Problem details:
Leaving out the pictures, return word for word the stretch of entries below from the line holding "Task: Open the output folder icon button" through the line holding "This screenshot has height=360, width=469.".

Data for this exercise:

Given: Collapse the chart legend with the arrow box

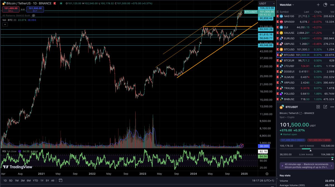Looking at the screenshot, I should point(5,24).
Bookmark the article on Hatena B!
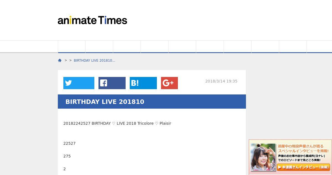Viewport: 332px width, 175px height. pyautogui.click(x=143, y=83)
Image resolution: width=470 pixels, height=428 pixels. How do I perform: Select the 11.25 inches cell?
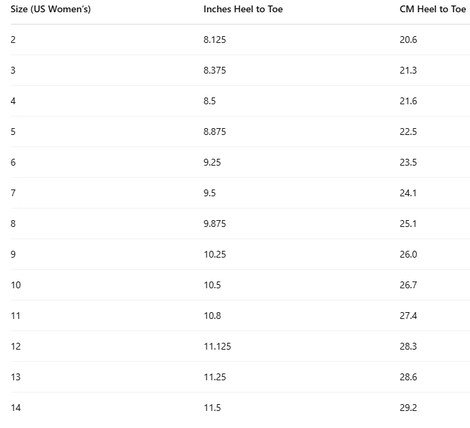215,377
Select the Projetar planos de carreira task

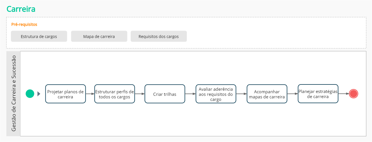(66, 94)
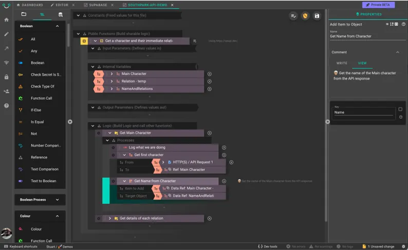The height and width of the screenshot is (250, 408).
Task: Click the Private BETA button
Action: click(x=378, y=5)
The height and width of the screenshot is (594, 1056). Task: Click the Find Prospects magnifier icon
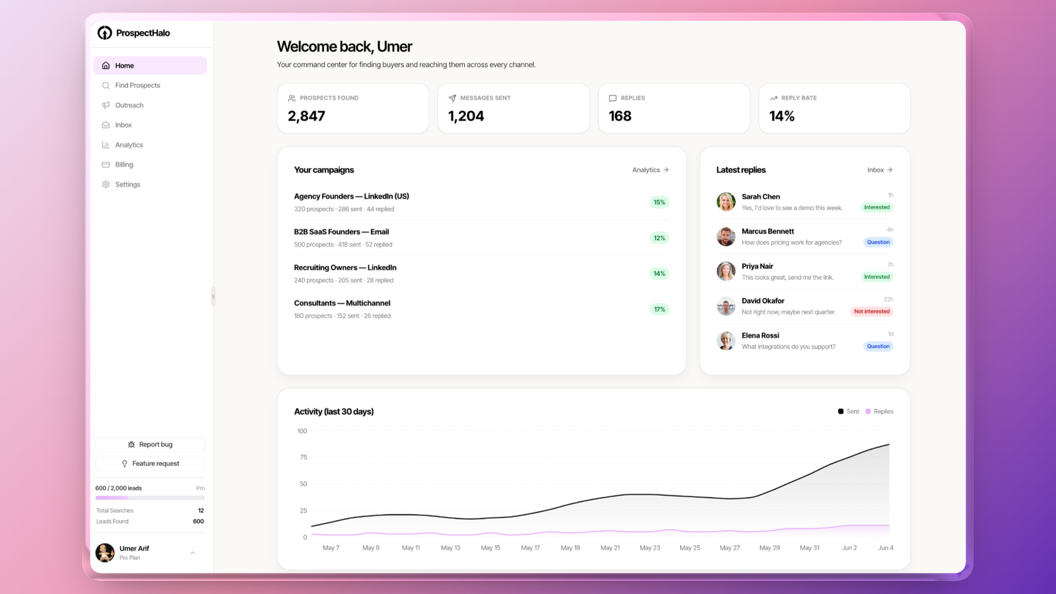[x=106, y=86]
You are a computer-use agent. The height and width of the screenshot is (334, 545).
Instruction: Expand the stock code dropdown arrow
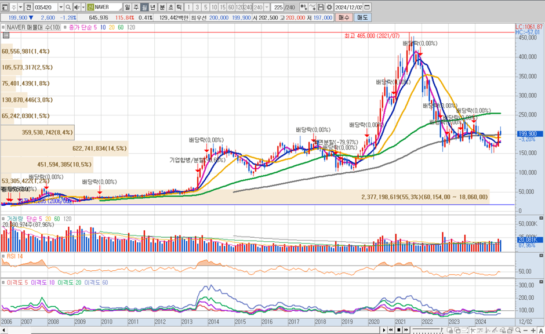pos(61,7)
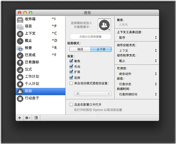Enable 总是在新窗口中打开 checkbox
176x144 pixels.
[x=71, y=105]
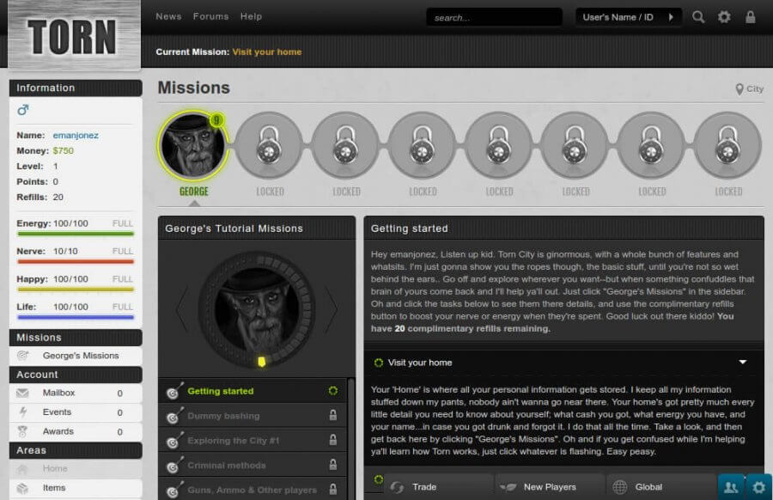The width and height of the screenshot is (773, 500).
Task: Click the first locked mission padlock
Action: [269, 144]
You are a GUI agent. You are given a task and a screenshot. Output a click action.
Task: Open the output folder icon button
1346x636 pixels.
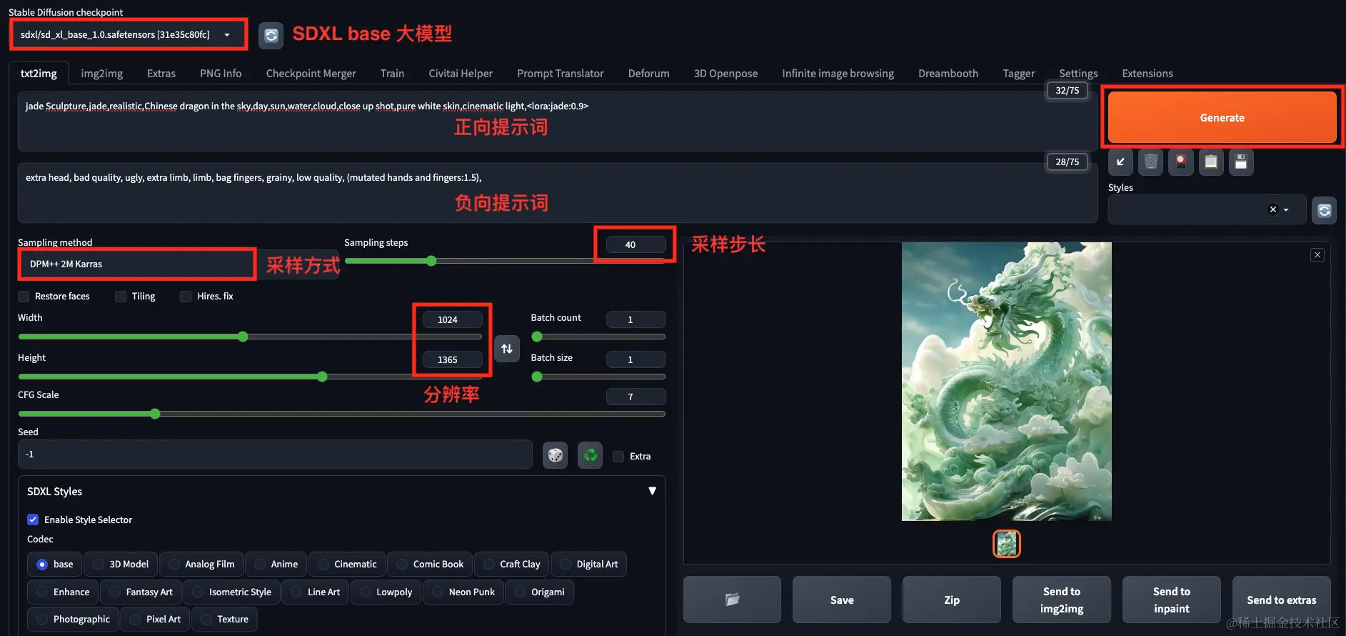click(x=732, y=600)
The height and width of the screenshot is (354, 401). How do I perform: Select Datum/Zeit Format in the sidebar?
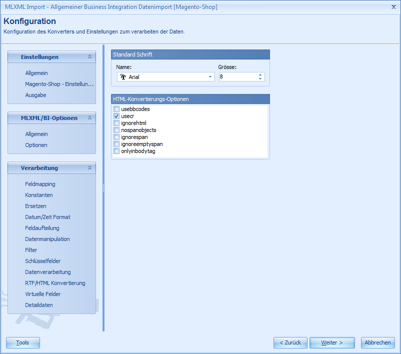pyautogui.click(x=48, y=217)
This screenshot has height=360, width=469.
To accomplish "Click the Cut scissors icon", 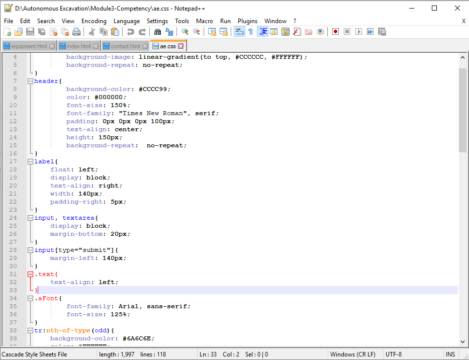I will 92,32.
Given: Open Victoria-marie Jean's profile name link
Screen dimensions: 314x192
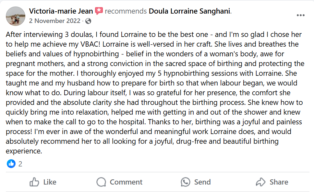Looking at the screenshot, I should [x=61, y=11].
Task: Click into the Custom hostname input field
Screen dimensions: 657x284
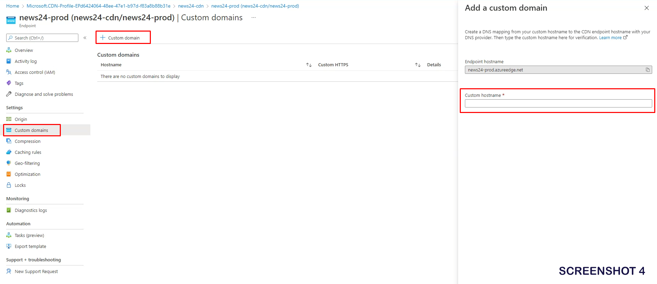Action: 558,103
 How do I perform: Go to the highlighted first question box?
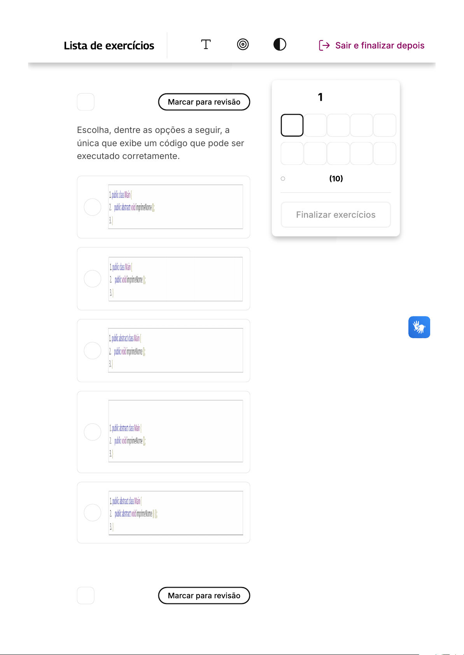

Solved exercise:
Task: Open the output folder icon button
1346x636 pixels.
click(x=732, y=600)
The height and width of the screenshot is (354, 401). How do I perform: Select Datum/Zeit Format in the sidebar?
pyautogui.click(x=48, y=217)
This screenshot has height=360, width=469.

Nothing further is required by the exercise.